When back in 2004 Elliott Broidy, Ron Lubash and Amir Kess announced that they'd raised $800 million for Markstone, a private equity fund they'd founded exclusively to invest in Israel, jaws dropped. Theirs wasn't the first private equity fund in Israel, but Markstone had funding several times larger than anybody else. The amount was almost too big to believe.
The first question on everybody's lips was, naturally, who put up the money. The answer? "American pension funds." Market animals sat down with a thud, picked up their jaws and did some math. They quickly concluded that with management fees of 2% of assets a year, Kess, Lubash and "the American" had it made. For life. They'd be withdrawing $16 million a year, for at least seven years, irrespective of how well the fund did.
It looked too good to be true. Now we find it was.
After a long investigation in the United States, throughout which the Markstonites firmly denied any wrongdoing, last week Broidy, the main partner in Markstone, admitted at a Manhattan court that he'd scored the first $250 million, from the New York workers' pension fund, in sin.
That is, not by merit. Broidy simply bribed four string-pullers at the Office of the New York State Comptroller, in order to obtain the quarter-billion dollars from the New York State Common Retirement Fund. Following Broidy's success in "persuading" the New York pension fund to invest, others came on board, too.
But what is born in sin will end in ignominy. Markstone's managers never took - let alone passed - the tests of the markets, which is when a businessman has to convince investors that he can do the job, that he can outperform other investments in order to justify his asset management fees.
Easy money: Born in sin
When they met with managers of institutional investors, Lubash and Kess didn't have to convince anybody of anything. All they had to say was, "The pros of New York checked us and decided to give us a quarter-billion dollars. Want in? Sign here."

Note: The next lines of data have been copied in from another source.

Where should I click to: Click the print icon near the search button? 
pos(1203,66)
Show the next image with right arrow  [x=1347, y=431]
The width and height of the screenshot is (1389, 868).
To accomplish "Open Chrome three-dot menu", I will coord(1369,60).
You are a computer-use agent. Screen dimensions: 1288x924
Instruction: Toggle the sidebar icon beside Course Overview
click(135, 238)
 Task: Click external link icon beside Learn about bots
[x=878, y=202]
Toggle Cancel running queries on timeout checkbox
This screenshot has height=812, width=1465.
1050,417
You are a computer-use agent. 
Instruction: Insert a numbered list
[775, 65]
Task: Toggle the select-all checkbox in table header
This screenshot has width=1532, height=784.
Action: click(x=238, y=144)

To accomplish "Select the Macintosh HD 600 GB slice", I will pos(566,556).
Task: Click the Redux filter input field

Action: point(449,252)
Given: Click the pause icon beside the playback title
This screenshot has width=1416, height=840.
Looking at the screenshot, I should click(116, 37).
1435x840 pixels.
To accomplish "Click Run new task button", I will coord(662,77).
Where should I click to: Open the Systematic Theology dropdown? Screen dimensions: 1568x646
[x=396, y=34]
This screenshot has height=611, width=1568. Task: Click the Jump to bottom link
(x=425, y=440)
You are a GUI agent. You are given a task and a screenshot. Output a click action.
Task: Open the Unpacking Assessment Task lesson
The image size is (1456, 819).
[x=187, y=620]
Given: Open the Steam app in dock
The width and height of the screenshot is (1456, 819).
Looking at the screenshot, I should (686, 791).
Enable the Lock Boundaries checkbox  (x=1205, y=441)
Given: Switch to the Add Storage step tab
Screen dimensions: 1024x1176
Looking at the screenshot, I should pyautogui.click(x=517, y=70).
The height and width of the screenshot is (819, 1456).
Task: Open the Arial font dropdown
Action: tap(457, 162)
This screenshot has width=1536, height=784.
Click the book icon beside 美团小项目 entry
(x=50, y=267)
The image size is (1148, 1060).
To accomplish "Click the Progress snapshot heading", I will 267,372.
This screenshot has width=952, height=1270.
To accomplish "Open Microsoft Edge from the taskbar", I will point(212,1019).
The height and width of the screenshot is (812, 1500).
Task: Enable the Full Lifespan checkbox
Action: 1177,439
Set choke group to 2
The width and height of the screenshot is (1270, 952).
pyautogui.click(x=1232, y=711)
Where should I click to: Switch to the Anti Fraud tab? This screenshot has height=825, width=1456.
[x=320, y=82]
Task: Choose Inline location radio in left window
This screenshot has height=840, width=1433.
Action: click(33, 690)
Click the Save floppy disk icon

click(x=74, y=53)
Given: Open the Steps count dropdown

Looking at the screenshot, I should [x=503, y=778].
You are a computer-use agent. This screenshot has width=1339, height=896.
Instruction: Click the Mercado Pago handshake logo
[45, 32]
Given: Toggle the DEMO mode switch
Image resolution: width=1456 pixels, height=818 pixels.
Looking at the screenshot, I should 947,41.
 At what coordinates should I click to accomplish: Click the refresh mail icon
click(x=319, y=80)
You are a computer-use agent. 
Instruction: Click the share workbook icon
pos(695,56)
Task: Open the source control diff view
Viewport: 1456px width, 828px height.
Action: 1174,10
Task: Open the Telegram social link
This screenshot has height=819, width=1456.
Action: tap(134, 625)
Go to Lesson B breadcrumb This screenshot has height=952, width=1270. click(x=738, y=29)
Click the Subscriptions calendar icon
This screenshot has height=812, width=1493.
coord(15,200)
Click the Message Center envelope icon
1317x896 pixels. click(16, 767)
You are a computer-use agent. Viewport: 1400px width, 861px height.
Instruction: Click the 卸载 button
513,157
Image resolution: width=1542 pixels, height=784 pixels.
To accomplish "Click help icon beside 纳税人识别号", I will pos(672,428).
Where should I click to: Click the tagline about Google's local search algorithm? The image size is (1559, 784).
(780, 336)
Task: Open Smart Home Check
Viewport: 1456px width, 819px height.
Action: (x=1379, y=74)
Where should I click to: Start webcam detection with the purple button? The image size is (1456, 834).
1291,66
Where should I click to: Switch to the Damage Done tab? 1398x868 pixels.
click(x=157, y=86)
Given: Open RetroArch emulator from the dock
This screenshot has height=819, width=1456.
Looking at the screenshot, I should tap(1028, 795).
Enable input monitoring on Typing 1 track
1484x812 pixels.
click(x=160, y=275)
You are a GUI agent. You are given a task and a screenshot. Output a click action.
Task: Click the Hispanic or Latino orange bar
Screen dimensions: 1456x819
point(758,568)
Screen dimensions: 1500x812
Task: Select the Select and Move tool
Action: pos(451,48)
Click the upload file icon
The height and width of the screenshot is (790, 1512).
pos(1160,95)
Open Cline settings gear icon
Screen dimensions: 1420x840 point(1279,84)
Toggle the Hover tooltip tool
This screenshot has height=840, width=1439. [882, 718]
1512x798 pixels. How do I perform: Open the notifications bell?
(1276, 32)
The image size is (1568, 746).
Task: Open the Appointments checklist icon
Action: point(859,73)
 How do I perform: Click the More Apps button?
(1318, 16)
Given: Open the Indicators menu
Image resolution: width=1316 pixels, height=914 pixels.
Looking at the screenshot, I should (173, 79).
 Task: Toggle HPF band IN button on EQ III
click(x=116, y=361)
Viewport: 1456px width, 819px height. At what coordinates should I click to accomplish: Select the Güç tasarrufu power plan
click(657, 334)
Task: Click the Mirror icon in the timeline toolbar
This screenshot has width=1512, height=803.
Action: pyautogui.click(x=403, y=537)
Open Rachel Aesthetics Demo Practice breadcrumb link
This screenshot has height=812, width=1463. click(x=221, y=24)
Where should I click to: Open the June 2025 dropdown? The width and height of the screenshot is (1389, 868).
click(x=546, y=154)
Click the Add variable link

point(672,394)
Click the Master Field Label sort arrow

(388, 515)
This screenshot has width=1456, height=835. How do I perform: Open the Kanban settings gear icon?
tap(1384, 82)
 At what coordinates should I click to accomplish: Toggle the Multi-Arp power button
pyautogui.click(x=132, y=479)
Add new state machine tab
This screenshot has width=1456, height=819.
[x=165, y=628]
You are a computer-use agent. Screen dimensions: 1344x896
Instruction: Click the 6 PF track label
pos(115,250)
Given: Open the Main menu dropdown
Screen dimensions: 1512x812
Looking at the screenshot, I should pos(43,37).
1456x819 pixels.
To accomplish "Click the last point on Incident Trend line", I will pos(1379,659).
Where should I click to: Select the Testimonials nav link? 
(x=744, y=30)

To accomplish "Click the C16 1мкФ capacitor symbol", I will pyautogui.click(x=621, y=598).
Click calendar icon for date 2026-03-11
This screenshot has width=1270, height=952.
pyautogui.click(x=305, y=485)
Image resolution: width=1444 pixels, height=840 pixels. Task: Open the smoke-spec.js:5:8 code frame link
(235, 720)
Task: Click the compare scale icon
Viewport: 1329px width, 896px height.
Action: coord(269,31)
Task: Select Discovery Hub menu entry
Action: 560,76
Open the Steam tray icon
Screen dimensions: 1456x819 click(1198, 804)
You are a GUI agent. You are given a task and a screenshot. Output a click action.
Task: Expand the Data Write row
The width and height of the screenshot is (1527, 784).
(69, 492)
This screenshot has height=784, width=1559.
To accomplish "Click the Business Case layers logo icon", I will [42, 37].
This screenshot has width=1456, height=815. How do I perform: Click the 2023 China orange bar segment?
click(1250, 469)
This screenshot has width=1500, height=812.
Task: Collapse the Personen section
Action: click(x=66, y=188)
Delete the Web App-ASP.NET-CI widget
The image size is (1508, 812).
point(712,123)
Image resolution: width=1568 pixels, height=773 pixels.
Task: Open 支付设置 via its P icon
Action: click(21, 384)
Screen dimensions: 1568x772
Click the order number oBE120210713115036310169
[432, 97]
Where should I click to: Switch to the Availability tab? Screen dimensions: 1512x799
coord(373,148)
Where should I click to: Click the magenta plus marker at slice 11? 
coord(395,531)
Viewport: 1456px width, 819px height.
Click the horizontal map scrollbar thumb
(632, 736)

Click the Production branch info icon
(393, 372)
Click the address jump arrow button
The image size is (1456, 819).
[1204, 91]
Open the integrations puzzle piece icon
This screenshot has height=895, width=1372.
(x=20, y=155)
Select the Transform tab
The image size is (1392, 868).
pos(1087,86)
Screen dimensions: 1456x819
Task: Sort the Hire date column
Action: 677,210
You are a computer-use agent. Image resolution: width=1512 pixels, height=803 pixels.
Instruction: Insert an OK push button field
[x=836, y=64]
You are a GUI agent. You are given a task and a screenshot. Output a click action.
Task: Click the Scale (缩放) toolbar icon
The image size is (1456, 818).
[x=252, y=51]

Broidy, Lubash and Kess turned networking into an art form. The fund boasts a "council of strategic advisers," including luminaries such as Eli Hurvitz of Teva fame, Jacob Perry and Lehman Bros.' Harvey Krueger. All were recruited to bring in money and to allay concerns.
When the money involved is so big and so easy, and when the investors are bound to complicit silence with the fund's managing partners anyway, the temptation to make rash investments is immense. Markstone pounced on the marketplace and bought up companies for top dollar, again leaving the business sector open-mouthed. The directories company Golden Pages. The books chain Steimatzky. Provident and mutual funds were bundled together under a new investment firm called Prisma.
All were bought for prices that market animals suspected were too high. Meanwhile, Markstone recruited local talent, again paying through the nose.
Asked, "How will you make money?" Lubash would say, "Wait and see."
We saw. Markstone's returns disappointed. It did generate returns, but there were two problems with its presentations.
Firstly, Markstone aggressively used every trick in the book to gussy up its figures. Second, it should be compared with other funds founded in 2004.
Markstone reported returns of 11% a year, but the sector produced returns greater than 20%. Businessman Haim Saban, who beat Markstone in the race to buy Bezeq, achieved returns of more than 30%.
The truth is that Broidy's confession is just a station on Markstone's path to the garbage can of history, and it opens a Pandora's box of questions.
A bribe is a bribe is a bribe
Why did Israeli institutions put public money into Markstone? Were officers there bribed? What will happen to Markstone now? And most important, is Markstone an isolated case or did other funds indulge in similar corruption? How carefully do Israel's institutional investors do their homework before giving the public's money to somebody else to manage?
The institutional investors should demand that Markstone's unit holders convene, and demand explanations from Lubash and Kess about what happened. Then the shareholders need to decide whether to replace the entire management.
Lubash and Kess are likely to say they had no idea about how the money was raised. But that will beg questions about how competent they are, if they had no clue what was happening under their very noses.
Usually investment contracts in funds like Markstone have a clause that, under extraordinary circumstances, allows the fund to freeze its activities. Might Lubash and Kess simply decide to wind down Markstone and distribute its assets? Will investors sue over the criminal acts now uncovered?
The one thing we know for sure is that the practice among institutional investors (who charge management fees), of giving the public's money to yet another set of people to manage, who charge a second layer of management fees, is losing its credibility and its legitimacy too.